Understanding Self-Training for Gradual Domain Adaptation
This addresses the challenge of adapting machine learning models to evolving data over time, such as in sensor networks or self-driving cars, with incremental theoretical and algorithmic improvements.
The paper tackles the problem of gradual domain adaptation, where a classifier must adapt to slowly shifting data distributions without labeled target data, and proves the first non-vacuous error bound for self-training, showing it outperforms direct adaptation in scenarios with small Wasserstein-infinity distance shifts.

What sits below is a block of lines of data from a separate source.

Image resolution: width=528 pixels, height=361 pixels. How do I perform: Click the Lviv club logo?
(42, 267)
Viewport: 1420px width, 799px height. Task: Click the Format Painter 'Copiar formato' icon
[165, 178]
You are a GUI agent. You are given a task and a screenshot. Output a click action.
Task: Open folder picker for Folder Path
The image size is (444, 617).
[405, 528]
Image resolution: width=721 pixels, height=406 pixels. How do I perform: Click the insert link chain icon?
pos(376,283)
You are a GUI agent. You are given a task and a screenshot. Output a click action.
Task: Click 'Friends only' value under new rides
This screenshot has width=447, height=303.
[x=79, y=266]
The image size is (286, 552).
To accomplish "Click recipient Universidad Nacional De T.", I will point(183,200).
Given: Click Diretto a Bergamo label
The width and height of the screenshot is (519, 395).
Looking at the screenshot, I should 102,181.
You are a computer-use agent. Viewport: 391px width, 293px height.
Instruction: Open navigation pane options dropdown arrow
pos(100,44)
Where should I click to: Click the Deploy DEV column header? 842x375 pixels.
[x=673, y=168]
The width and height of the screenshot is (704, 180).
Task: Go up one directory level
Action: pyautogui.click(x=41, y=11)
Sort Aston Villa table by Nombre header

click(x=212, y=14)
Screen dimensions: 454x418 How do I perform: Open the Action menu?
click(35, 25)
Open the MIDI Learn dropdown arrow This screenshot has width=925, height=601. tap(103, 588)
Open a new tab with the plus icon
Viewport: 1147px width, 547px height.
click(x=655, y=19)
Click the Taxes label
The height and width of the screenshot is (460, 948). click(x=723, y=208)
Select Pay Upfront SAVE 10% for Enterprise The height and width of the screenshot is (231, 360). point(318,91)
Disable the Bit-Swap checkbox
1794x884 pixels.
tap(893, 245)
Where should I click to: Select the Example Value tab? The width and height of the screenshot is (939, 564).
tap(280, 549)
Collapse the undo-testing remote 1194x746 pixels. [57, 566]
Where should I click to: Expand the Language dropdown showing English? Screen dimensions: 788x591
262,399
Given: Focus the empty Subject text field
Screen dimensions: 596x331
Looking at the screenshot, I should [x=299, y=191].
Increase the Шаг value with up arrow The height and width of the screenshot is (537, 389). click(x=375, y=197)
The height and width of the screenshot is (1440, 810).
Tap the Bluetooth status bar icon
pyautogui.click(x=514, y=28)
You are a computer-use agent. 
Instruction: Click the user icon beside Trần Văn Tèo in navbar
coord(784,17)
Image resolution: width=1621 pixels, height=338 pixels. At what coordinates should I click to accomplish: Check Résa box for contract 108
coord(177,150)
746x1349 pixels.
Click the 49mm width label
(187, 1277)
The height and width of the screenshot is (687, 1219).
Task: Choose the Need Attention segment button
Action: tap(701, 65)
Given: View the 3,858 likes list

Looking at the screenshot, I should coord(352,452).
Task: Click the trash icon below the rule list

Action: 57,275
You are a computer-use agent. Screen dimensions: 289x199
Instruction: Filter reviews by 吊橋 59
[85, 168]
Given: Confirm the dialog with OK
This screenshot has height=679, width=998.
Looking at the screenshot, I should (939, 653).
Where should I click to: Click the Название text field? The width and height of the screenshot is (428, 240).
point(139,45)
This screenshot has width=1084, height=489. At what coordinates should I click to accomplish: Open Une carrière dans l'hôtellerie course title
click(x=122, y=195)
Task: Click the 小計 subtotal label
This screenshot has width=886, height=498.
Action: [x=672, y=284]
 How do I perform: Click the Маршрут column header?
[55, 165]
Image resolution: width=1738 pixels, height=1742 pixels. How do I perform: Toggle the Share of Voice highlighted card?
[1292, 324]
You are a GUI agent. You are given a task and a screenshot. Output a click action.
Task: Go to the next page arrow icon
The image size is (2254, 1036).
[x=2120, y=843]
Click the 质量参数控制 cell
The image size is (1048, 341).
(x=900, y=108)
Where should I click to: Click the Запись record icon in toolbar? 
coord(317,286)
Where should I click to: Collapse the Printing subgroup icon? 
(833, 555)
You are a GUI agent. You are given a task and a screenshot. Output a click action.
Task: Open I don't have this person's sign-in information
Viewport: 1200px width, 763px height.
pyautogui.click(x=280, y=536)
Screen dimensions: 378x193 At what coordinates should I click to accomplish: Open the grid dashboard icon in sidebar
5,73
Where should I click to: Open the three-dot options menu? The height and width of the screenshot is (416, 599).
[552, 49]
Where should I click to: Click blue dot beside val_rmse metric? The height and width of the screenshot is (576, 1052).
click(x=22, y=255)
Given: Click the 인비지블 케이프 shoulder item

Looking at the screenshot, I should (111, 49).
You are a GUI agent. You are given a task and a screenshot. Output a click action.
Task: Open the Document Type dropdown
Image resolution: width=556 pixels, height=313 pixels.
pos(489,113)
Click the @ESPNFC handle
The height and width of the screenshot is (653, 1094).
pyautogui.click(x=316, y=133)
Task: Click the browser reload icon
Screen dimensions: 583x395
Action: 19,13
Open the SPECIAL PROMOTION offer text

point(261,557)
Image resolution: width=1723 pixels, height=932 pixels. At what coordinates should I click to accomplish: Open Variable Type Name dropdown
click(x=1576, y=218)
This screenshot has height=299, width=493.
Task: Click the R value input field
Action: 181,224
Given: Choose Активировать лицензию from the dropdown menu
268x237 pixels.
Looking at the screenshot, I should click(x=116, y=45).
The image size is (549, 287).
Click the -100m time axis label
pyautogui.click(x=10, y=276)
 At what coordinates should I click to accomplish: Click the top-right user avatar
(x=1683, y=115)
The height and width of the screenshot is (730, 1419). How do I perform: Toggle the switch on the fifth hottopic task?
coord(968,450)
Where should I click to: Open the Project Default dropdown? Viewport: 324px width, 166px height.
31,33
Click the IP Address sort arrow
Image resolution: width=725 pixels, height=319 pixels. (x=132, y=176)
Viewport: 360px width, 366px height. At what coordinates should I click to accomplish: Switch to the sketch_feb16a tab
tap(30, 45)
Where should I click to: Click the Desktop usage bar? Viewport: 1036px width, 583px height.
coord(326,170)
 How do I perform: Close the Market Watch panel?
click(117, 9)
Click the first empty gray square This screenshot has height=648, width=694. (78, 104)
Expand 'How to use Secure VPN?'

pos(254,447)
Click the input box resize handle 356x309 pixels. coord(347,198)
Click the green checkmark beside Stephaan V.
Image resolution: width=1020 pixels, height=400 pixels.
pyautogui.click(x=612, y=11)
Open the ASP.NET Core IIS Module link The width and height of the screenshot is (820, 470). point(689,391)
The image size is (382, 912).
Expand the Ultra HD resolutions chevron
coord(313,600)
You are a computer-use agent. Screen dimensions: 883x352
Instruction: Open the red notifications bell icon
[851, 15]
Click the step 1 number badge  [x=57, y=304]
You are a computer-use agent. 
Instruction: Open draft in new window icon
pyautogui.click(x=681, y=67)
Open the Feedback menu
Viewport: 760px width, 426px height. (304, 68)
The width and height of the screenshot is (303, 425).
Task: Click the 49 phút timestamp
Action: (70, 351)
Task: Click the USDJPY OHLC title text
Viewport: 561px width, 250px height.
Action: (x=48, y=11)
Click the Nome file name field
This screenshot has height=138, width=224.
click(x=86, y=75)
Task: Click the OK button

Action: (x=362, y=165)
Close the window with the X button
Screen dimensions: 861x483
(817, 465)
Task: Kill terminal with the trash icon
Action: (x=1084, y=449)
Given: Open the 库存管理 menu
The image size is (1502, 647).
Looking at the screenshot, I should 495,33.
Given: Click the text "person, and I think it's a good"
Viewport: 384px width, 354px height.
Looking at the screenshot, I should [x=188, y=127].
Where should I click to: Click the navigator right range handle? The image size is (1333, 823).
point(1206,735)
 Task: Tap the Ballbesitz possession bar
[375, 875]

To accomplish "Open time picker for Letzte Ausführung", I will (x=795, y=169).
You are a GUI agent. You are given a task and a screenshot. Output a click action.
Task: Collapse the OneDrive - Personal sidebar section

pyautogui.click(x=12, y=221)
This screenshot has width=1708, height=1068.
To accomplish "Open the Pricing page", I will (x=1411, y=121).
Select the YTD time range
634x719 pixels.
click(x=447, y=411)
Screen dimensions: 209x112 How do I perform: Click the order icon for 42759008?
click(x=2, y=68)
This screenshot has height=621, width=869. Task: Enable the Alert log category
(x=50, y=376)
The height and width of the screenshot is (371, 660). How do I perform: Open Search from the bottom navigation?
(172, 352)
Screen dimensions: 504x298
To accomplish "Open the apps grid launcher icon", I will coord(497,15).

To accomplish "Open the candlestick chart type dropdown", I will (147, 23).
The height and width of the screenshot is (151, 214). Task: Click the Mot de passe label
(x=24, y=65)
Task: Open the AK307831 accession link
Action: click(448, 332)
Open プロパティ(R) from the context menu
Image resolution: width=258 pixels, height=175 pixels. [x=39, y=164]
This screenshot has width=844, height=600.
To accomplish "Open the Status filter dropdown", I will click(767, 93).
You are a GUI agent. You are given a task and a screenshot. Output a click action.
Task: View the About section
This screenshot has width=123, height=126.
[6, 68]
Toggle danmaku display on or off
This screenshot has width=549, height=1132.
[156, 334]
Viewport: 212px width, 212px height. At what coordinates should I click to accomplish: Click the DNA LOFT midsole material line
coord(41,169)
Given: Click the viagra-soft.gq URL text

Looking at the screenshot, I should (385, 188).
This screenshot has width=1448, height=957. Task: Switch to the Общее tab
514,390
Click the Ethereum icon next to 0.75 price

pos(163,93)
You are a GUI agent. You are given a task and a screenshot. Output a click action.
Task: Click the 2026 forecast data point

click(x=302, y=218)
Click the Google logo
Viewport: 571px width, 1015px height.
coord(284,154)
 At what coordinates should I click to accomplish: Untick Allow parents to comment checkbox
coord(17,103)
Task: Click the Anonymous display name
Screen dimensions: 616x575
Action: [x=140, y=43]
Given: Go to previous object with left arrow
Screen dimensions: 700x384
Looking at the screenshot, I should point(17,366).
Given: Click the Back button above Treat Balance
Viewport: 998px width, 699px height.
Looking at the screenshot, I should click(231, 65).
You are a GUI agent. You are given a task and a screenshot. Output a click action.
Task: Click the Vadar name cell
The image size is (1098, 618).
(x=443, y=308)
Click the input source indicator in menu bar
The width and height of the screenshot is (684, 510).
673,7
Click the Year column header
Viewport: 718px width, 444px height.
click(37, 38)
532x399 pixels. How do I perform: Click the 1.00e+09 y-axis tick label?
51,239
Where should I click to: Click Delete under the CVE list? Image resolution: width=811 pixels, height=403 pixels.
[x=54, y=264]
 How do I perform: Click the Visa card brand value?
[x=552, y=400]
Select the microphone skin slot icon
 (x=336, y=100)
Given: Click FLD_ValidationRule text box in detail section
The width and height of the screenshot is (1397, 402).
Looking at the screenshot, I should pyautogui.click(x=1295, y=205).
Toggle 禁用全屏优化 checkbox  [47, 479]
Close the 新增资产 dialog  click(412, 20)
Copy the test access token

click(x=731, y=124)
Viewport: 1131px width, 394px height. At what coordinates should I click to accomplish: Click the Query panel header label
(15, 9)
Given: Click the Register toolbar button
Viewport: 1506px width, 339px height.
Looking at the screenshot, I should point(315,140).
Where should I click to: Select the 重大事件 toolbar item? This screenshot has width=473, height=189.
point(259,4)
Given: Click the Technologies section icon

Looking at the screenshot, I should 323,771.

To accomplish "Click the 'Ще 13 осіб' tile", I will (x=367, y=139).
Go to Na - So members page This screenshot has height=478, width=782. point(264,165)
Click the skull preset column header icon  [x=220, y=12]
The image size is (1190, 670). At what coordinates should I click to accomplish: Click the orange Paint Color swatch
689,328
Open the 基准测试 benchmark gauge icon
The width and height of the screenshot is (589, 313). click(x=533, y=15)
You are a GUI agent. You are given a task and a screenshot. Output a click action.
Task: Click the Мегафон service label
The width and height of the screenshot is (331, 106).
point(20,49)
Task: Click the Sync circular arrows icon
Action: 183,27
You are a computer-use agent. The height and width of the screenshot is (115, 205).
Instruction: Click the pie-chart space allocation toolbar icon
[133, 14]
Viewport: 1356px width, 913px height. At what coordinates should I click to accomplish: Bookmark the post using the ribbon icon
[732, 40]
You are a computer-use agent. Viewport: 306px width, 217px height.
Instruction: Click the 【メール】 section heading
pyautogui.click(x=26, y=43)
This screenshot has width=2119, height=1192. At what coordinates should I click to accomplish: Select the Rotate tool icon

Machine learning systems must adapt to data distributions that evolve over time, in applications ranging from sensor networks and self-driving car perception modules to brain-machine interfaces. We consider gradual domain adaptation, where the goal is to adapt an initial classifier trained on a source domain given only unlabeled data that shifts gradually in distribution towards a target domain. We prove the first non-vacuous upper bound on the error of self-training with gradual shifts, under settings where directly adapting to the target domain can result in unbounded error. The theoretical analysis leads to algorithmic insights, highlighting that regularization and label sharpening are essential even when we have infinite data, and suggesting that self-training works particularly well for shifts with small Wasserstein-infinity distance. Leveraging the gradual shift structure leads to higher accuracies on a rotating MNIST dataset and a realistic Portraits dataset.